## What to produce
Find "Image resolution: width=763" and "Screen dimensions: 1654x760" in the records below. Copy the lines holding them and every line between, exactly, and no others.

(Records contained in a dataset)
···

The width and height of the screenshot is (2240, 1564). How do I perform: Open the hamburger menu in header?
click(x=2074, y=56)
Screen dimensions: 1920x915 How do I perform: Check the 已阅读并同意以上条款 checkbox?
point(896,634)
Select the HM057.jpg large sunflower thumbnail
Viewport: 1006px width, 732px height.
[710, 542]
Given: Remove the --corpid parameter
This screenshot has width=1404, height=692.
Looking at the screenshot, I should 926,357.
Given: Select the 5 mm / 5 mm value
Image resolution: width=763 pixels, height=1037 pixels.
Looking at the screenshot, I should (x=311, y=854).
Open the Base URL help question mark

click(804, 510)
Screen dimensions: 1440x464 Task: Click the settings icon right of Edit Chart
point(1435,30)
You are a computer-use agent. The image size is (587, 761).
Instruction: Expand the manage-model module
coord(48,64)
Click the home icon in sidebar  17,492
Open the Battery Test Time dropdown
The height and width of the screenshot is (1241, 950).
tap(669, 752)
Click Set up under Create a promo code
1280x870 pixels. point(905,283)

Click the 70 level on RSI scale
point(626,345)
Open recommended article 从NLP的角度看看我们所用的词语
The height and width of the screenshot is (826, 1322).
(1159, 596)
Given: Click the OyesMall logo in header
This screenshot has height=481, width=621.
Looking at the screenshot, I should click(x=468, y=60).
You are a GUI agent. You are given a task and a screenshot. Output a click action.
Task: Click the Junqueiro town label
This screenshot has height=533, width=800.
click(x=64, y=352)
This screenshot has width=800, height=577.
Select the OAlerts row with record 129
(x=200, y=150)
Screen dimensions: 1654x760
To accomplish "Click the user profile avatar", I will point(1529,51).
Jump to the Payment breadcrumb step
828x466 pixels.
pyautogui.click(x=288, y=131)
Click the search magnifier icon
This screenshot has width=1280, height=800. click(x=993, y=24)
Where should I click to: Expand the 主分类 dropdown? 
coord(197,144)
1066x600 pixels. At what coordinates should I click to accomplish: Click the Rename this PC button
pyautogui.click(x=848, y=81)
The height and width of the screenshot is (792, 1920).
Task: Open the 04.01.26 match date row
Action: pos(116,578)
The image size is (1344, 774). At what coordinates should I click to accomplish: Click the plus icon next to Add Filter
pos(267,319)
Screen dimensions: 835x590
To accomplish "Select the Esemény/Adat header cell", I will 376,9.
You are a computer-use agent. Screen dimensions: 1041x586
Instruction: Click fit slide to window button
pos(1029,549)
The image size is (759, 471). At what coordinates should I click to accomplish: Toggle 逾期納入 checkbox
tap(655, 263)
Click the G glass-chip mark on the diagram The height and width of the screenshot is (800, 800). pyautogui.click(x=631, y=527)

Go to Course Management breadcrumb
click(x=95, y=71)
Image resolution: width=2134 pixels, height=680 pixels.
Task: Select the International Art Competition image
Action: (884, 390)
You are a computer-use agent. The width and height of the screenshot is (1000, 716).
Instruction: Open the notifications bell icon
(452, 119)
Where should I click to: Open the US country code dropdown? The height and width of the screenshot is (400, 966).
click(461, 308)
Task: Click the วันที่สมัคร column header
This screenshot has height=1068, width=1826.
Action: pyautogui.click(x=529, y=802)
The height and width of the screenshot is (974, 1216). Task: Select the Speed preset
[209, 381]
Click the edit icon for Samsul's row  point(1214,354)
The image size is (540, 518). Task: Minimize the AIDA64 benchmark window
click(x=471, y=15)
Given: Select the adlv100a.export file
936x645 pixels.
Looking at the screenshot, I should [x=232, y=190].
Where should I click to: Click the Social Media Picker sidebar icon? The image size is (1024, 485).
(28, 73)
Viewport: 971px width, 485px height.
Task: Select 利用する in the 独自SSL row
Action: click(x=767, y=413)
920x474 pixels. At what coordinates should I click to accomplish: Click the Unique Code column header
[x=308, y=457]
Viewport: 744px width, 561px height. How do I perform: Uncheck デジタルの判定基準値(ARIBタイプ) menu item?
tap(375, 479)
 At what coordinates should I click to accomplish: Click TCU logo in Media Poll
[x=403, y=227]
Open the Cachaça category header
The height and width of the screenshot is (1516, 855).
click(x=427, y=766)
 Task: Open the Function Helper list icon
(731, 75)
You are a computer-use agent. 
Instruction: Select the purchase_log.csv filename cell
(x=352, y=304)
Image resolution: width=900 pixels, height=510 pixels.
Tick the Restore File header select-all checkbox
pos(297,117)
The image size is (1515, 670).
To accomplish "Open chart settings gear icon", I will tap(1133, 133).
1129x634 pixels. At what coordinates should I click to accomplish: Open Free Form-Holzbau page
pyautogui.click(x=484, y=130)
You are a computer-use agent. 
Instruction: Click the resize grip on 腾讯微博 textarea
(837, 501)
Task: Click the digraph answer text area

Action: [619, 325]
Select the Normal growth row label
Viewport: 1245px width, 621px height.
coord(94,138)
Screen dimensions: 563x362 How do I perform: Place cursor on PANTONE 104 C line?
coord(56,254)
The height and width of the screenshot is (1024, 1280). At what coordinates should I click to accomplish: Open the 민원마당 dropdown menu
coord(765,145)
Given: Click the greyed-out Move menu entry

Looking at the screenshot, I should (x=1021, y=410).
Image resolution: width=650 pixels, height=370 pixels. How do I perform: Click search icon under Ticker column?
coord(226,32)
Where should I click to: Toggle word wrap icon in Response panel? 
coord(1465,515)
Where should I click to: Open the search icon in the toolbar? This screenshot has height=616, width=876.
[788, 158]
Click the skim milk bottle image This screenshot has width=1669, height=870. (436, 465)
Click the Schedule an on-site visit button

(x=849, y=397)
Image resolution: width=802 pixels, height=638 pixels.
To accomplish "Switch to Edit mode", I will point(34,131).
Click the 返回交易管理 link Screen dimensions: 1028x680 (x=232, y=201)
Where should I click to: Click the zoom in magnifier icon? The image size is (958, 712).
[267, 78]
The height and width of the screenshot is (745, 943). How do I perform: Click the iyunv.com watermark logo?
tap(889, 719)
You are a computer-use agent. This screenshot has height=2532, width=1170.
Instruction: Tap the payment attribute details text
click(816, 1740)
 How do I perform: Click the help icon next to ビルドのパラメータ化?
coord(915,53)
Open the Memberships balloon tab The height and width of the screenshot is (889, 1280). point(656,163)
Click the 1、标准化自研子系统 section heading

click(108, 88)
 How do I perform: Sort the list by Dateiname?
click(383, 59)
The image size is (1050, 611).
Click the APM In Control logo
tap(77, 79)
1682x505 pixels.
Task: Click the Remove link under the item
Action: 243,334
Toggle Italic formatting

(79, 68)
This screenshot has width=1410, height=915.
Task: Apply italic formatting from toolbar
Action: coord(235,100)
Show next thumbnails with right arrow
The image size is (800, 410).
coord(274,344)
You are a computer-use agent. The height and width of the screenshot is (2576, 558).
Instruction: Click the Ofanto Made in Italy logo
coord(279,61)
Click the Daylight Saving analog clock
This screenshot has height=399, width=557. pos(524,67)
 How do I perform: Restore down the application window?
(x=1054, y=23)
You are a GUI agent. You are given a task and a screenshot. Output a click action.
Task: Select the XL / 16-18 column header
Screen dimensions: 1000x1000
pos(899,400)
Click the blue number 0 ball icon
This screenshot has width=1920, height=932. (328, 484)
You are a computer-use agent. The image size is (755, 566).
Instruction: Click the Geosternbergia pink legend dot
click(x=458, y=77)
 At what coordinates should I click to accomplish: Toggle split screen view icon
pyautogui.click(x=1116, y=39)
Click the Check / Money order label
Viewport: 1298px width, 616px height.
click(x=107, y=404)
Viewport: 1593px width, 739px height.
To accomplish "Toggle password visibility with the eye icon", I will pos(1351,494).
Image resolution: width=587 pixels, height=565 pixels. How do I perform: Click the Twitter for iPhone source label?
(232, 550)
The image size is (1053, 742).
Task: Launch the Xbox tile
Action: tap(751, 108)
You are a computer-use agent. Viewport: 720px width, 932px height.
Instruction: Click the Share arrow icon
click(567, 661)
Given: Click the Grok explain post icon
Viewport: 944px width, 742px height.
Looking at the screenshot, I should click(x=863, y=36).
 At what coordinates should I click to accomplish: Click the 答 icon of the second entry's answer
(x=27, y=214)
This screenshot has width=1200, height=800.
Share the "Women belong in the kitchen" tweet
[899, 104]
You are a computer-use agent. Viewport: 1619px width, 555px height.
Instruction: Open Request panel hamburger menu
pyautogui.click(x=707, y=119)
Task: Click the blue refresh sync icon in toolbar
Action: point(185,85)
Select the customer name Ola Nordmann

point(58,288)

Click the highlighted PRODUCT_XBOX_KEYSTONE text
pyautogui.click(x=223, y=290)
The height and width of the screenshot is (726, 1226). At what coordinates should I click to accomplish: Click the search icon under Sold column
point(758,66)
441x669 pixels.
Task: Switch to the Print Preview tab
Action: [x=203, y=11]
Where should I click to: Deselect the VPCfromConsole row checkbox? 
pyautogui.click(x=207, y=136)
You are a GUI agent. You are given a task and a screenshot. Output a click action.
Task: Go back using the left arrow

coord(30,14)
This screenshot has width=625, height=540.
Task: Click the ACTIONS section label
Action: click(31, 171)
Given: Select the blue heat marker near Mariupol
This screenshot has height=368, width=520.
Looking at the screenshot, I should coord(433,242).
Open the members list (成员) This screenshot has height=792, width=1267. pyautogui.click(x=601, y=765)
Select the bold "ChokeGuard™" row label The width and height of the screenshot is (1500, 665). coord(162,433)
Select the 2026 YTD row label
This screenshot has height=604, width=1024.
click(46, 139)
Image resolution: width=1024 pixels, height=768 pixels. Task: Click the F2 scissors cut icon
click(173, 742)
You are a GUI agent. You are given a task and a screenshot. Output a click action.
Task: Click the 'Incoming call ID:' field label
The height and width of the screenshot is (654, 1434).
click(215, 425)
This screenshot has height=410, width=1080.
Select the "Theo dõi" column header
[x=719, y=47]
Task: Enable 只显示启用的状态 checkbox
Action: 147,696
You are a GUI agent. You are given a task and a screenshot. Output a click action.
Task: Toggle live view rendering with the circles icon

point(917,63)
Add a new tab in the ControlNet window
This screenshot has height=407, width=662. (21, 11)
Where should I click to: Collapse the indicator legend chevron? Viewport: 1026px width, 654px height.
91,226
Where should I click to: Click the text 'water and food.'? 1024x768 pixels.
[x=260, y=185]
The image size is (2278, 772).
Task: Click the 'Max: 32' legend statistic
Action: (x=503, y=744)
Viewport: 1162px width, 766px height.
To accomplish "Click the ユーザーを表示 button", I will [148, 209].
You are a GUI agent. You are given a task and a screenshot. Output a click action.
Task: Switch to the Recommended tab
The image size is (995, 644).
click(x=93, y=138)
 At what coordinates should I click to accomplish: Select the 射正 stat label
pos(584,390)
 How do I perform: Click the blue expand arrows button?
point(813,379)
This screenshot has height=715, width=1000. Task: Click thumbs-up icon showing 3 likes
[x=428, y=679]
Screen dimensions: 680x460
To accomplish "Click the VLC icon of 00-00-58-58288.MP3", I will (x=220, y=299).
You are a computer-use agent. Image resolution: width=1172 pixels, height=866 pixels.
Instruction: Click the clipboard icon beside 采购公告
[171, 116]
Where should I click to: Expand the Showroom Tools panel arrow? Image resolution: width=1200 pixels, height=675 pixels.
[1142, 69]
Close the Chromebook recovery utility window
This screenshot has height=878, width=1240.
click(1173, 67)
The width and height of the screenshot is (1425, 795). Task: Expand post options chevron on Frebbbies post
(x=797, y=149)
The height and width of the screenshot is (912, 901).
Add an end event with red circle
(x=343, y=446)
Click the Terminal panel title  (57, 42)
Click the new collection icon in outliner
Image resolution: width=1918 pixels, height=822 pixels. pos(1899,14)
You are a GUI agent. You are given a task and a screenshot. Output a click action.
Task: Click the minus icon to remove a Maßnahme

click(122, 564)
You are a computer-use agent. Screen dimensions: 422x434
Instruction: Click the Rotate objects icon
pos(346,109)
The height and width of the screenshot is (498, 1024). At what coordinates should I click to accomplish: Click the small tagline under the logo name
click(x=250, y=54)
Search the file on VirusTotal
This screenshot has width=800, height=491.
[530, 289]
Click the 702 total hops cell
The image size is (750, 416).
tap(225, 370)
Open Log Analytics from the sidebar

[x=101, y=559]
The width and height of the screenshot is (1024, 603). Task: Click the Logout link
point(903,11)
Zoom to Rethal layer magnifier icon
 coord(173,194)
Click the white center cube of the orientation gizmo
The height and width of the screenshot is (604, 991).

···

## Response box
Image resolution: width=763 pixels, height=1037 pixels.
Looking at the screenshot, I should (x=311, y=854).
Open the Base URL help question mark

click(804, 510)
Screen dimensions: 1440x464 Task: Click the settings icon right of Edit Chart
point(1435,30)
You are a computer-use agent. The image size is (587, 761).
Instruction: Expand the manage-model module
coord(48,64)
Click the home icon in sidebar  17,492
Open the Battery Test Time dropdown
The height and width of the screenshot is (1241, 950).
tap(669, 752)
Click Set up under Create a promo code
1280x870 pixels. point(905,283)

Click the 70 level on RSI scale
point(626,345)
Open recommended article 从NLP的角度看看我们所用的词语
The height and width of the screenshot is (826, 1322).
(1159, 596)
Given: Click the OyesMall logo in header
This screenshot has height=481, width=621.
Looking at the screenshot, I should click(x=468, y=60).
You are a GUI agent. You are given a task and a screenshot. Output a click action.
Task: Click the Junqueiro town label
This screenshot has height=533, width=800.
click(x=64, y=352)
This screenshot has width=800, height=577.
Select the OAlerts row with record 129
(x=200, y=150)
Screen dimensions: 1654x760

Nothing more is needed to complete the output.